* **EXERCISE TASK**
Please copy the material below word for word, from the line with "Choose 转换为数字(C) from menu" through its end, and leave the pictures out of your copy.

--- BEGIN DATA LISTING ---

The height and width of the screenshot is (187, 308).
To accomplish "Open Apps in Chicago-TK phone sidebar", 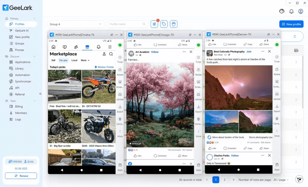I will pyautogui.click(x=198, y=167).
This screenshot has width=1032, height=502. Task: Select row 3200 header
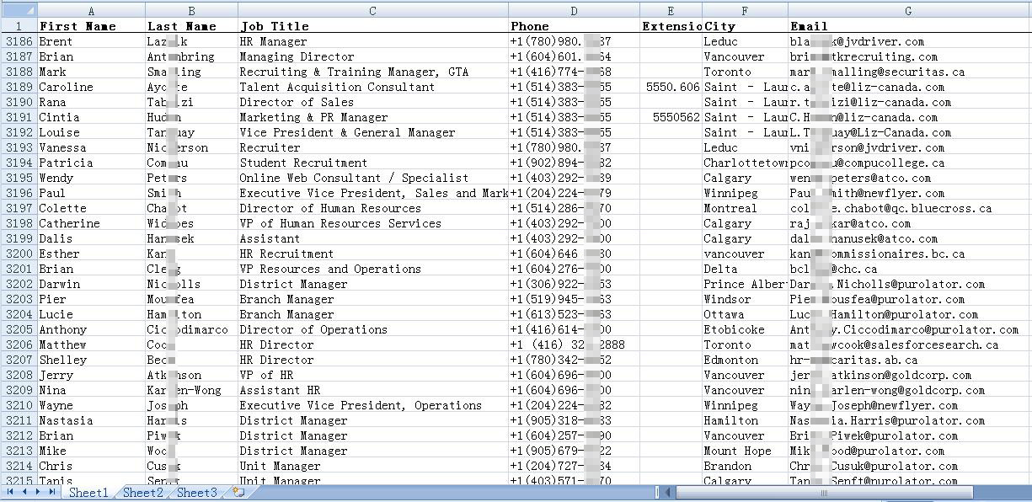[x=18, y=254]
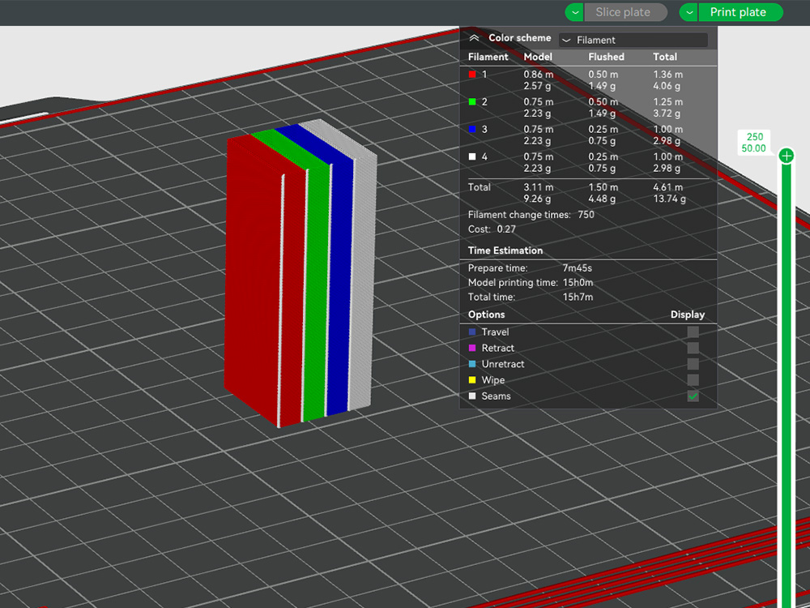Click the plus icon atop the layer slider
Screen dimensions: 810x608
(x=785, y=154)
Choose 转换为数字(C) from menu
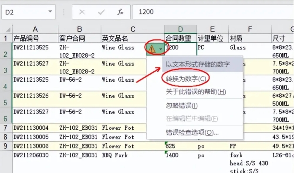 point(186,79)
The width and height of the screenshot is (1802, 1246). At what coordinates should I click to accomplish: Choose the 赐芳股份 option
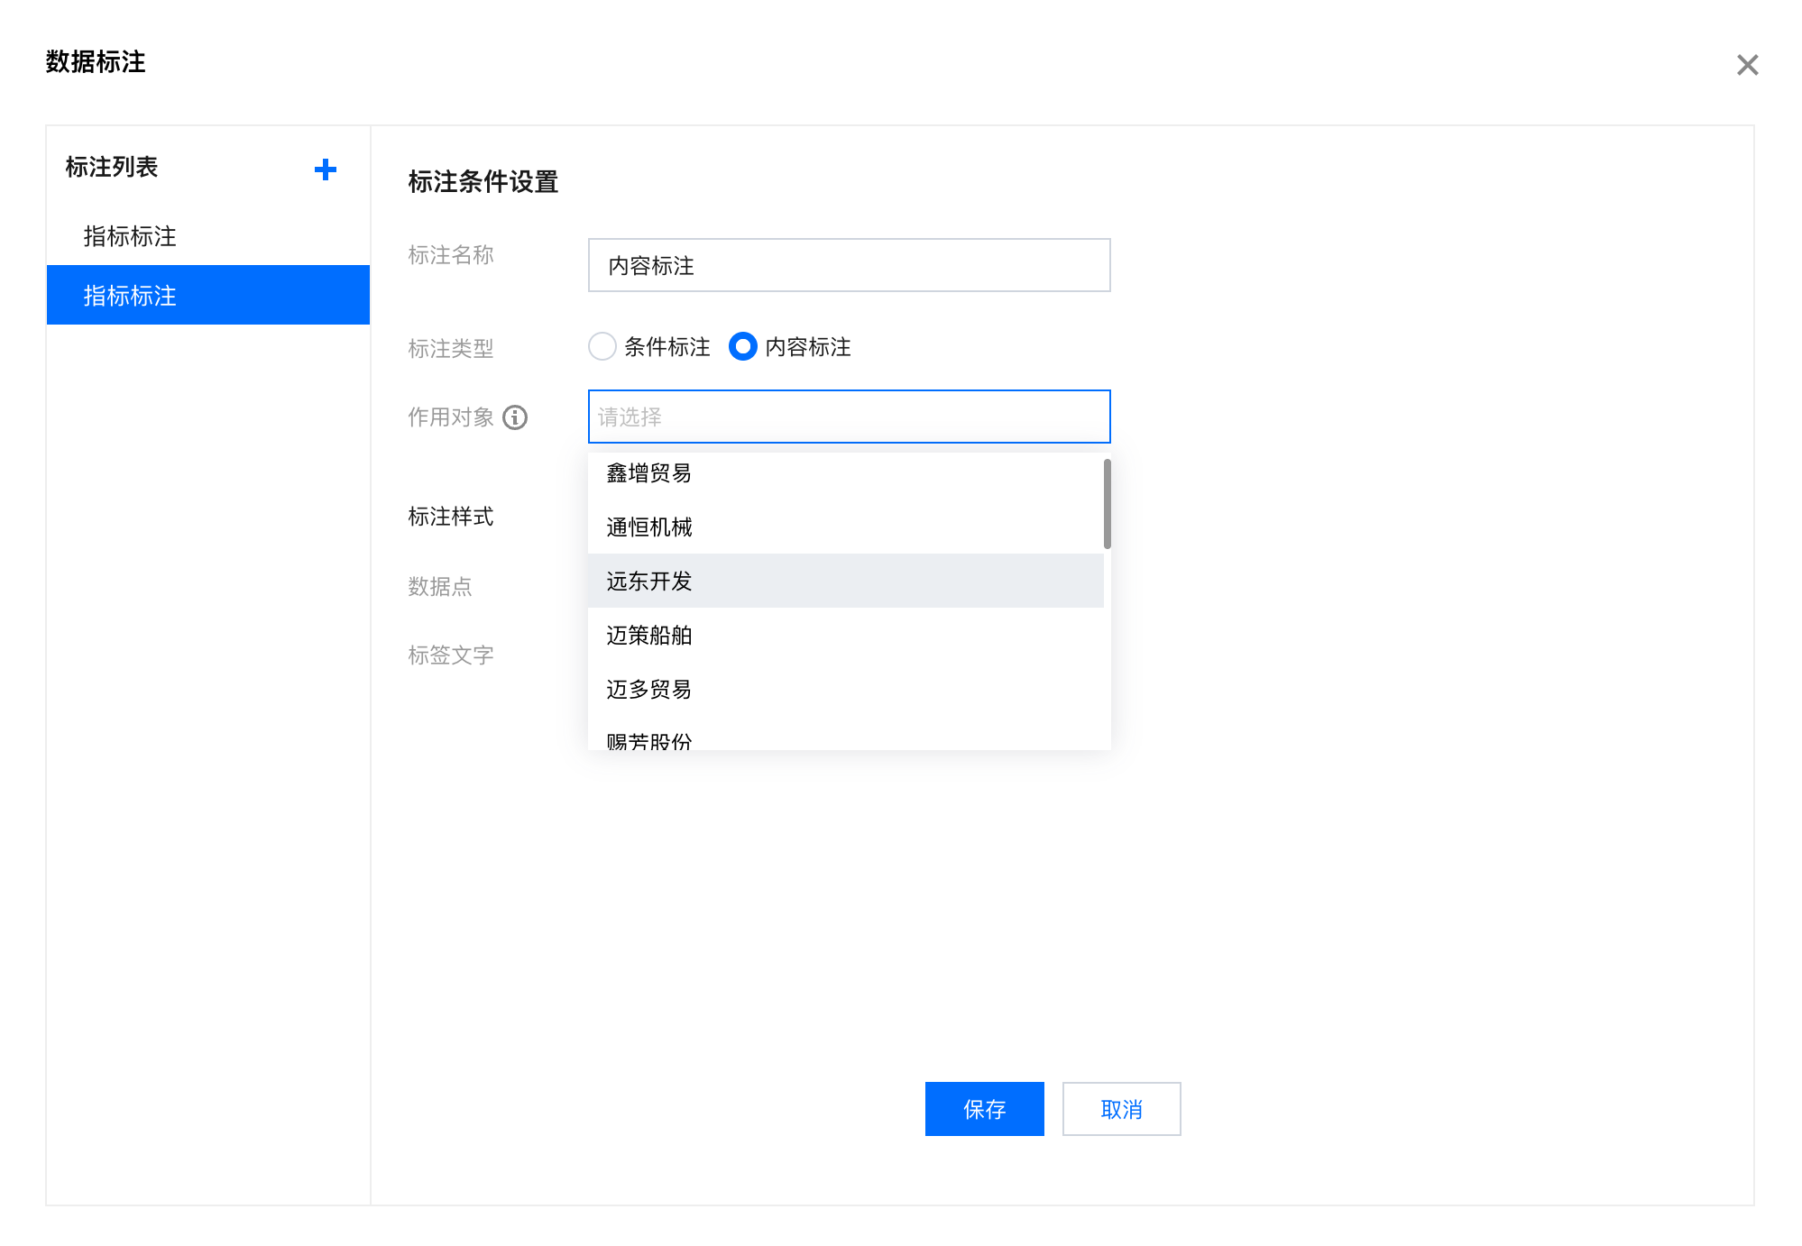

--- END DATA LISTING ---

* **RESULT**
Choose 转换为数字(C) from menu
 point(186,79)
The width and height of the screenshot is (1802, 1246). At what coordinates should I click to accomplish: Choose the 赐芳股份 option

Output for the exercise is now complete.